Across the entries below, count the lines that contain the word "right" and reply with that number only.

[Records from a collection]
= = = = =

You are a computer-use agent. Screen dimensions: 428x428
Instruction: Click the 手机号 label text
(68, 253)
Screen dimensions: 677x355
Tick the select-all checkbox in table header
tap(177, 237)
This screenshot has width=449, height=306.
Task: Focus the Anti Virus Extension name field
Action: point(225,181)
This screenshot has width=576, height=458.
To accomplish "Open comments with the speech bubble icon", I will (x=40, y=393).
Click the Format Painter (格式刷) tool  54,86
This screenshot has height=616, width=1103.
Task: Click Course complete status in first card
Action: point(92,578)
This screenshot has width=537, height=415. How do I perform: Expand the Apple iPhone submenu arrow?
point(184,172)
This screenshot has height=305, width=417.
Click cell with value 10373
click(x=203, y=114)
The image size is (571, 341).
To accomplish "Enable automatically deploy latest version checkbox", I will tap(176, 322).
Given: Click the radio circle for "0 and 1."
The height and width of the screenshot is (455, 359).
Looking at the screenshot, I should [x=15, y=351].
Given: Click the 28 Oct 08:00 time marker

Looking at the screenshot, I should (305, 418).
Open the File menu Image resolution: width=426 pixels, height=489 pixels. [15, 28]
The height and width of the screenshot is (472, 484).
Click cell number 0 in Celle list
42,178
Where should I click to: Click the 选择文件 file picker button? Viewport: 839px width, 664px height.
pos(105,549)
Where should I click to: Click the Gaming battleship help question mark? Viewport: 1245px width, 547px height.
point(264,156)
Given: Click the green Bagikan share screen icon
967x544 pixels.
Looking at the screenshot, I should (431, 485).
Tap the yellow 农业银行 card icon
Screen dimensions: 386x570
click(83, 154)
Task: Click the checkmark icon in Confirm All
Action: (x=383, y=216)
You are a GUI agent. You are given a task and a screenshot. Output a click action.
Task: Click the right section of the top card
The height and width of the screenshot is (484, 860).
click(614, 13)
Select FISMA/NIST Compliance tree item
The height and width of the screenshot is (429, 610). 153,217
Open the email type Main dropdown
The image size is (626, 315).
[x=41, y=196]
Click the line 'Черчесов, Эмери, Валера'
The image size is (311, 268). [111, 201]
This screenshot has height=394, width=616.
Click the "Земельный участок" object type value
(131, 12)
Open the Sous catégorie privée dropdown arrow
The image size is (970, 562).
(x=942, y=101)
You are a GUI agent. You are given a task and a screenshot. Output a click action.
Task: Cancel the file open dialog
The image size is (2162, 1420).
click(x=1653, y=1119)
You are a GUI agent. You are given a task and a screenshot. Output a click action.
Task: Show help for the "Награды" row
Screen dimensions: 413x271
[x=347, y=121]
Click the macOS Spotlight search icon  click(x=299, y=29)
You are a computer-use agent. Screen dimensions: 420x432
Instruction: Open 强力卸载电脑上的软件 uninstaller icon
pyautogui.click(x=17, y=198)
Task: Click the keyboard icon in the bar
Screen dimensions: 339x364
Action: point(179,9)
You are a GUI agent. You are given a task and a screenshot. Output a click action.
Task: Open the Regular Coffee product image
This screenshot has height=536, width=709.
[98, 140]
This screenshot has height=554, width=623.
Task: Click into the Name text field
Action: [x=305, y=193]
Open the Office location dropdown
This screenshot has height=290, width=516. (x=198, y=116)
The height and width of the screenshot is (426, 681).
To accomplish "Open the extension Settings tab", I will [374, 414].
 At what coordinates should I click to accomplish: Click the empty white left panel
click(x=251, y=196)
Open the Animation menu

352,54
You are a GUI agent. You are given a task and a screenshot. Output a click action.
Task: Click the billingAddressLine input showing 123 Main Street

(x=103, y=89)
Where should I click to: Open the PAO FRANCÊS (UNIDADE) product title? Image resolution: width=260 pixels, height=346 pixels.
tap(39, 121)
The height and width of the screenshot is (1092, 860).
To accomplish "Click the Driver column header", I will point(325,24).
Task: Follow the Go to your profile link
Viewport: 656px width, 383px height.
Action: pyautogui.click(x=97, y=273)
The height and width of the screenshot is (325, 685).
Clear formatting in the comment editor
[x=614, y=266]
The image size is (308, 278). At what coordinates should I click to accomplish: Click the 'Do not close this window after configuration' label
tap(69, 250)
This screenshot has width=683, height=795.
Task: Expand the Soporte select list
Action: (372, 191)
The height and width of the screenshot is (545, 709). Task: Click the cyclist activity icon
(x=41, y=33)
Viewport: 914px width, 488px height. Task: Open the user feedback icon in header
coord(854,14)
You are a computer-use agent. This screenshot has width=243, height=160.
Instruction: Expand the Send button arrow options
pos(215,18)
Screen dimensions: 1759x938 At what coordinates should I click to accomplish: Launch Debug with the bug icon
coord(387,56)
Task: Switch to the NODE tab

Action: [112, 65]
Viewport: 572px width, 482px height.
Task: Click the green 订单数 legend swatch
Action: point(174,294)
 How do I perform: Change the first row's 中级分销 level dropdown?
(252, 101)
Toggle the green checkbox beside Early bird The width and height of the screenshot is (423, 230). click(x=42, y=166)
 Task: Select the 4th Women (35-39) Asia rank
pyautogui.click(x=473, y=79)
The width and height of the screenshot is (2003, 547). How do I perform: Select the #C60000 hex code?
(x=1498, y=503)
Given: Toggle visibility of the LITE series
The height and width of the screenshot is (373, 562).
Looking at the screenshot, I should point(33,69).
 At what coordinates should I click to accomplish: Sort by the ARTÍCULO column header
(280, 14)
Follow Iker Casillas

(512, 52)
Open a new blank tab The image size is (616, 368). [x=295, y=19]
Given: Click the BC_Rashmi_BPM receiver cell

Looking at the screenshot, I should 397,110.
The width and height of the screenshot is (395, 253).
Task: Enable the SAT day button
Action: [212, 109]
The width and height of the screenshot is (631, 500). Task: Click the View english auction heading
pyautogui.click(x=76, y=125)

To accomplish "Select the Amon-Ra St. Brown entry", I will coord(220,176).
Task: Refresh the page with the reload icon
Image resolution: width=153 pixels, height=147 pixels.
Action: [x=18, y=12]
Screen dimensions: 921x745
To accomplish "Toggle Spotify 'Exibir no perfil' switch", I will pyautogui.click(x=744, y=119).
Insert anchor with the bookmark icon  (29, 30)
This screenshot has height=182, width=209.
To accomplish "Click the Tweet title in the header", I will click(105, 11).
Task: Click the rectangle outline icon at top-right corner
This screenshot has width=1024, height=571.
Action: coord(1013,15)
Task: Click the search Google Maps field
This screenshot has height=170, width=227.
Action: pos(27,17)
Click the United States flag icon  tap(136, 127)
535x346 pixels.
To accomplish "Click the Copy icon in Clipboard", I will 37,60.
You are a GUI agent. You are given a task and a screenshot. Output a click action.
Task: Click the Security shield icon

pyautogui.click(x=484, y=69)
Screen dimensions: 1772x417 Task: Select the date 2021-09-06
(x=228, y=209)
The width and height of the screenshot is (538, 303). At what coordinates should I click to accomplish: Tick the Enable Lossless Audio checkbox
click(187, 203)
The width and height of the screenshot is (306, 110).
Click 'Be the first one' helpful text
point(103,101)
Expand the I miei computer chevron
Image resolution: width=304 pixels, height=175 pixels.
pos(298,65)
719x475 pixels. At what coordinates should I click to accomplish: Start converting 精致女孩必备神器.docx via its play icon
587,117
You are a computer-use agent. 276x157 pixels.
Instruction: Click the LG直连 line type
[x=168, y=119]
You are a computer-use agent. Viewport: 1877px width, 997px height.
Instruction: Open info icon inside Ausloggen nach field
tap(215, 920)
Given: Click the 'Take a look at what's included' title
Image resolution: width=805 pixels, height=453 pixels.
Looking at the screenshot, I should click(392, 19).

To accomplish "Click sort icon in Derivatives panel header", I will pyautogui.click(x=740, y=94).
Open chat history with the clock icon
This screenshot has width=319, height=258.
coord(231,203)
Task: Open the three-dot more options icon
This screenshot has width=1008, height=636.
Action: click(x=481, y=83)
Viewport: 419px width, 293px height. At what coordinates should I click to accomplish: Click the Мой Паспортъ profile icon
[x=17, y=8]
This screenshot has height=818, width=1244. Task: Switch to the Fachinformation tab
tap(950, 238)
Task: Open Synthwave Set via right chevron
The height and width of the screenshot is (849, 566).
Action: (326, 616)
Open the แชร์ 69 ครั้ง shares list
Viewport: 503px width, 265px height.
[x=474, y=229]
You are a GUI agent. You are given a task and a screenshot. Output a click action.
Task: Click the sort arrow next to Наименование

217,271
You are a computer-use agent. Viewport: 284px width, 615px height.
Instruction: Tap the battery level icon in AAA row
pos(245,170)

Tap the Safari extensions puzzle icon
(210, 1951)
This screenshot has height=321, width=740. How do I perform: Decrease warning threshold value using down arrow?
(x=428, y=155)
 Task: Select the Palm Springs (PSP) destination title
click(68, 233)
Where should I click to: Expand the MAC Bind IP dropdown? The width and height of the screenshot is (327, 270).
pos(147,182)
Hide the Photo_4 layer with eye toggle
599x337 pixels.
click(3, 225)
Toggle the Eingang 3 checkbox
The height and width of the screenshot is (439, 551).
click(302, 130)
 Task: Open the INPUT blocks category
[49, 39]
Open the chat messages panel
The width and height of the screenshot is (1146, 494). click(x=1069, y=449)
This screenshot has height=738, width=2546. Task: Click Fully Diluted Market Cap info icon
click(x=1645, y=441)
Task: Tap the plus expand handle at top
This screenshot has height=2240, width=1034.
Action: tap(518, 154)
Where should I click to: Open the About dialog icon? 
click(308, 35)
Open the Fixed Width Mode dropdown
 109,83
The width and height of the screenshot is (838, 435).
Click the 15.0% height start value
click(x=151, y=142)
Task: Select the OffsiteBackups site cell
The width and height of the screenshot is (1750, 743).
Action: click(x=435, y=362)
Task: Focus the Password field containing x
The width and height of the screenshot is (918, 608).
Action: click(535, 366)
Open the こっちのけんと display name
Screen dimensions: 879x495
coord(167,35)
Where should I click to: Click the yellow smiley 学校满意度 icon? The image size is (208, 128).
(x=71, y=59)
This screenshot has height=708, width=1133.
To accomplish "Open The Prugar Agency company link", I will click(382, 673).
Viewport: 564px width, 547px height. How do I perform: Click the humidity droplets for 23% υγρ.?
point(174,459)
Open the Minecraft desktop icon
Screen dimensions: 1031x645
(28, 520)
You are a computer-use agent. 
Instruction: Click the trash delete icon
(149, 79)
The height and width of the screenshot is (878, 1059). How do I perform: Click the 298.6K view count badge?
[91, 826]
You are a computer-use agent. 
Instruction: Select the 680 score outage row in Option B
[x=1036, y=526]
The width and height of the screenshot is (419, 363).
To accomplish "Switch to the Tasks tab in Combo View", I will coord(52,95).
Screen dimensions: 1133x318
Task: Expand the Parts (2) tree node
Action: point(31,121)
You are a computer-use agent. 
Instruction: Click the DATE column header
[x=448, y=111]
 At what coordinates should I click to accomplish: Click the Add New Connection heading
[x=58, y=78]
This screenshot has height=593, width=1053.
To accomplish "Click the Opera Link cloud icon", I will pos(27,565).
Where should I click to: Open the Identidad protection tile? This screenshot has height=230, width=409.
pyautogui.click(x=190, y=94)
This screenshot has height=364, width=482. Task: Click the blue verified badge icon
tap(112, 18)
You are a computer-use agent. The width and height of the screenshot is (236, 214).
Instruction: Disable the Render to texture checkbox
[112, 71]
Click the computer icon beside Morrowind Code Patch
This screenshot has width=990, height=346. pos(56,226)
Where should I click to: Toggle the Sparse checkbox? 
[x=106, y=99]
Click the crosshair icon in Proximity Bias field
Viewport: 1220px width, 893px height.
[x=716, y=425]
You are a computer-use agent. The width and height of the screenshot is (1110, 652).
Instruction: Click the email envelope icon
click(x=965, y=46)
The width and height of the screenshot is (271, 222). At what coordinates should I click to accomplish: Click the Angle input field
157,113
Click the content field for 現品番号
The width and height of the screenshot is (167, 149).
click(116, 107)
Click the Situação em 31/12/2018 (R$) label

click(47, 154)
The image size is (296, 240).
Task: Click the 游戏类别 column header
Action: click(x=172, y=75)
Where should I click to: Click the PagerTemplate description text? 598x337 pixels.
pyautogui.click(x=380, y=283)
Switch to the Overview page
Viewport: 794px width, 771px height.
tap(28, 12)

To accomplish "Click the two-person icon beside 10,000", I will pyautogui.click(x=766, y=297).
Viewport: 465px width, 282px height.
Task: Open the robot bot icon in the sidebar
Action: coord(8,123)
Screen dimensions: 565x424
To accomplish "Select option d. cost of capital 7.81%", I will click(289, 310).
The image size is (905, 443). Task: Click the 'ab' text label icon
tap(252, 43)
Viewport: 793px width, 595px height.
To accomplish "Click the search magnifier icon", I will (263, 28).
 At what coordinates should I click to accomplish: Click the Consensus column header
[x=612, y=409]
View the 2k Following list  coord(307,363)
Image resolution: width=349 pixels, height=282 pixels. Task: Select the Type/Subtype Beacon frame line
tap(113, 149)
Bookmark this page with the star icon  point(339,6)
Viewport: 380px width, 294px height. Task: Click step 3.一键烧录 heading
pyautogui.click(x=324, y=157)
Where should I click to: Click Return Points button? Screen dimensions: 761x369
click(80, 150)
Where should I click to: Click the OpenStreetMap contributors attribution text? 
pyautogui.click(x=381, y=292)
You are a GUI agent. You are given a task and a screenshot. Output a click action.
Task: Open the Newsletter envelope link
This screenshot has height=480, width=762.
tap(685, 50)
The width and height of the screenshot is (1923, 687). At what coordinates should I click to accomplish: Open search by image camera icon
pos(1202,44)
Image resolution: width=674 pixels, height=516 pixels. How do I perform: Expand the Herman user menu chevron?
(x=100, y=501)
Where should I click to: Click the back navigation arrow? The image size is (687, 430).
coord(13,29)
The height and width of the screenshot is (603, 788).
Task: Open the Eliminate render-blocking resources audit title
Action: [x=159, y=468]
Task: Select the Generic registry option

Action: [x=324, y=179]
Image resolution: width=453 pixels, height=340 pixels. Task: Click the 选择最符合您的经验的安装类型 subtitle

= = = = =

# Task result:
3